Generates violin plots using 'all_summaies.xlsx' file generated in previous section. Setting 'iterate_through_recommended_plots' to 'y' will generate the following plot combinations:

For UMAP:

    - x, y, labels_filter = 'n_abs%', 'label', 'all'
    - x, y, labels_filter = 'n_abs%', 'metric', 'all'
    - x, y, labels_filter = 'n_abs%', 'label', 'Binder'
    - x, y, labels_filter = 'n_abs%', 'label', 'Non Binder'

    - x, y, labels_filter = 'avg_rmsd', 'label', 'all'
    - x, y, labels_filter = 'avg_rmsd', 'metric', 'all'
    - x, y, labels_filter = 'avg_rmsd', 'label', 'Binder'
    - x, y, labels_filter = 'avg_rmsd', 'label', 'Non Binder'

    - x, y, labels_filter = '1_vs_2', 'label', 'all'
    - x, y, labels_filter = '1_vs_2', 'metric', 'all'
    - x, y, labels_filter = '1_vs_2', 'label', 'Binder'
    - x, y, labels_filter = '1_vs_2', 'label', 'Non Binder'

For PCA:

    - x, y, labels_filter = 'n_abs%', 'label', 'all'
    - x, y, labels_filter = '1_vs_2', 'label', 'all'
    - x, y, labels_filter = 'avg_rmsd', 'label', 'all'
    - x, y, labels_filter = 'avg_rmsd', 'n_SPACE2_clusters', 'all'
    - x, y, labels_filter = 'avg_rmsd', 'n_SPACE2_clusters', 'Binder'
    - x, y, labels_filter = 'avg_rmsd', 'n_SPACE2_clusters', 'Non Binder'    

In [None]:
### Input File
all_summaries_file ='/Users/isaacdaviet/Desktop/results/SPACE2_analysis/PCA_manual_clusters/Redo/pca_reduced_all_summaries.xlsx'
save_path = '/Users/isaacdaviet/Desktop/results/SPACE2_analysis/PCA_manual_clusters/Redo/all_summaries_graphs'
# Folder to save graphs to

reduction_type = 'PCA'
# Set to 'UMAP' or 'PCA'

iterate_through_recommended_plots = 'y'


### if not iterating through recommendations, input desired parameters to plot:
labels_filter = 'all'
x = 'label'
y = 'n_abs%'


### Plot Formatting
plt_title = f'Percentage of {reduction_type} Cluster Contained in SPACE2 Clusters - Sorted by {x} & {labels_filter}'
inner_plot_format = 'box'
title_size = 9





if iterate_through_recommended_plots != 'n':

    plot_list = [['n_abs%', 'label', 'all'], ['n_abs%', 'metric', 'all'], ['n_abs%', 'label', 'Binder'], ['n_abs%', 'label', 'Non Binder'], ['avg_rmsd', 'label', 'all'], ['avg_rmsd', 'metric', 'all'], ['avg_rmsd', 'label', 'Binder'], ['avg_rmsd', 'label', 'Non Binder'], ['1_vs_2', 'label', 'all'], ['1_vs_2', 'metric', 'all'], ['1_vs_2', 'label', 'Binder'], ['1_vs_2', 'label', 'Non Binder']] if reduction_type == 'UMAP' else ['n_abs%', 'label', 'all'], ['1_vs_2', 'label', 'all'], ['avg_rmsd', 'label', 'all'],['avg_rmsd', 'n_SPACE2_clusters', 'all'], ['avg_rmsd', 'n_SPACE2_clusters', 'Binder'], ['avg_rmsd', 'n_SPACE2_clusters', 'Non Binder']

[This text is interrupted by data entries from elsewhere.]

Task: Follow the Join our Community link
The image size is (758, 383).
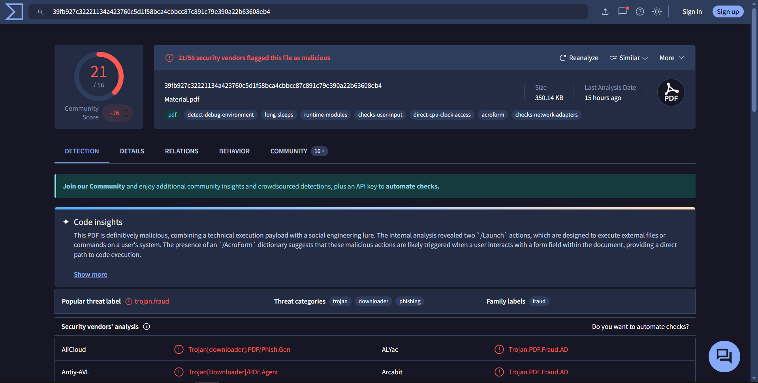Action: coord(94,186)
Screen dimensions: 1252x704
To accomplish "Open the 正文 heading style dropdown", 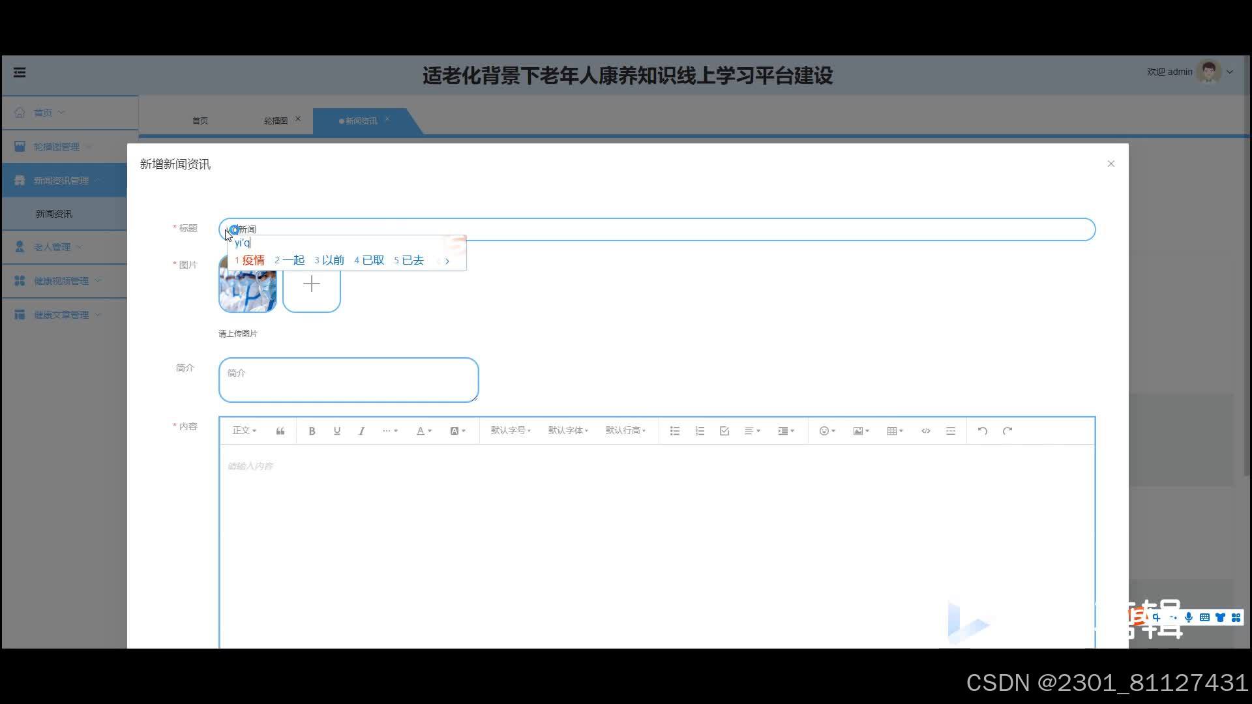I will (245, 431).
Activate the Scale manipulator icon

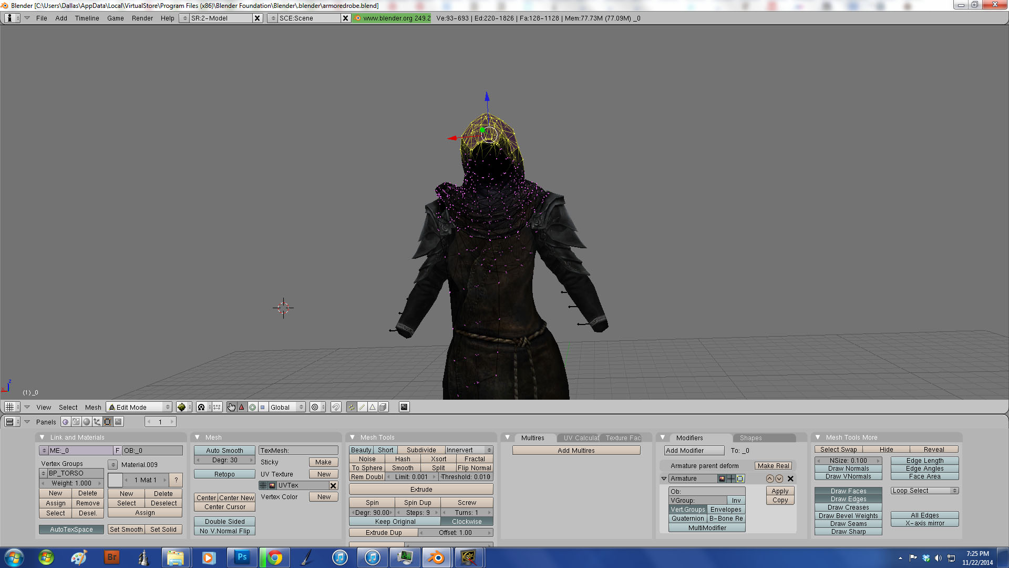tap(261, 407)
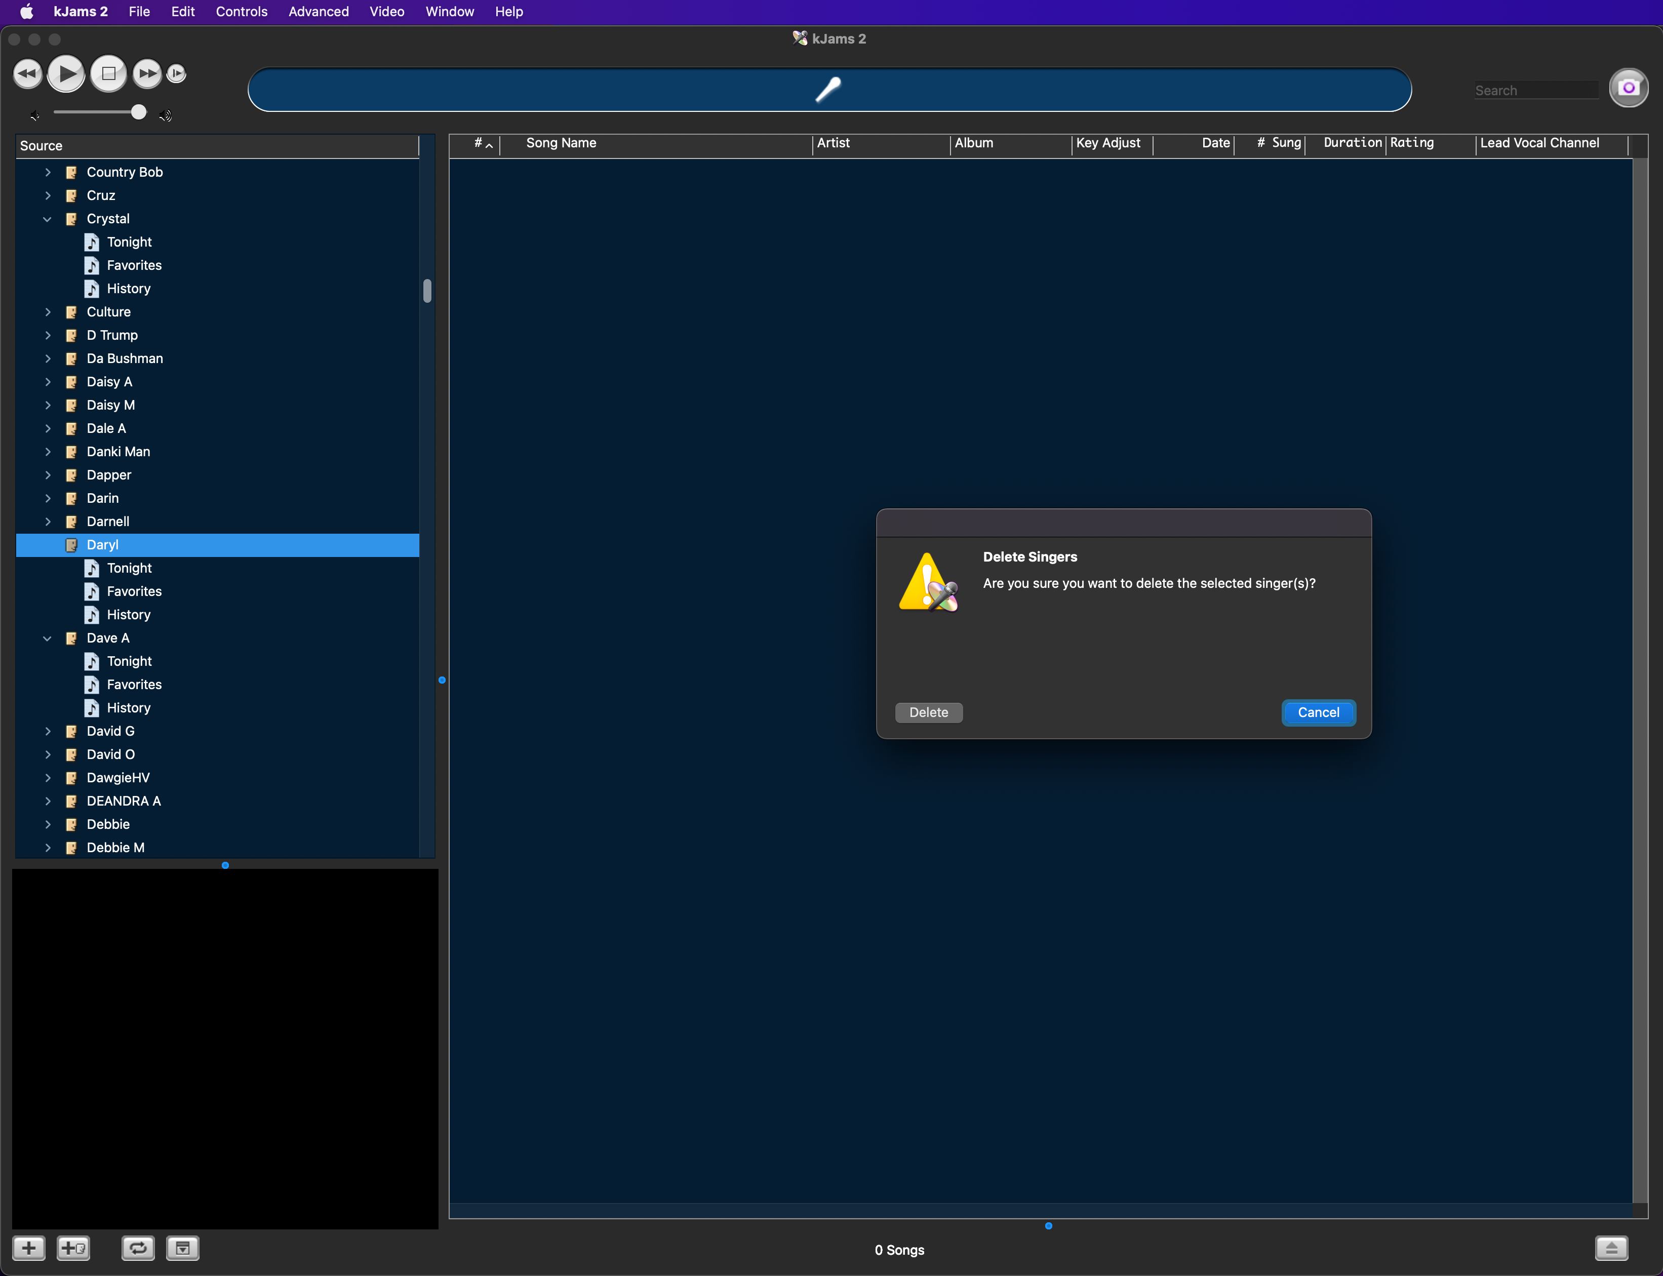Confirm Delete in the dialog
1663x1276 pixels.
click(928, 712)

elif iterate_through_recommended_plots == 'n':
    plot_list = [[x, y, labels_filter]]

input_df = pd.read_excel(all_summaries_file, sheet_name='all_summaries')

selected_columns = ['label', 'dimred_metric', 'n_abs%', 'total_antibodies'] if reduction_type == 'UMAP' else ['label', 'n_abs%', 'total_antibodies']

all_df = input_df.loc[:, selected_columns]

for param_list in plot_list:
    x, y, filter = param_list[0], param_list[1], param_list[2]

    data = all_df[all_df['label'] == filter] if filter != 'all' else all_df

    sp2.summaries_violin_plot(x, y, data, plt_title, title_size, save_path, inner_plot=inner_plot_format)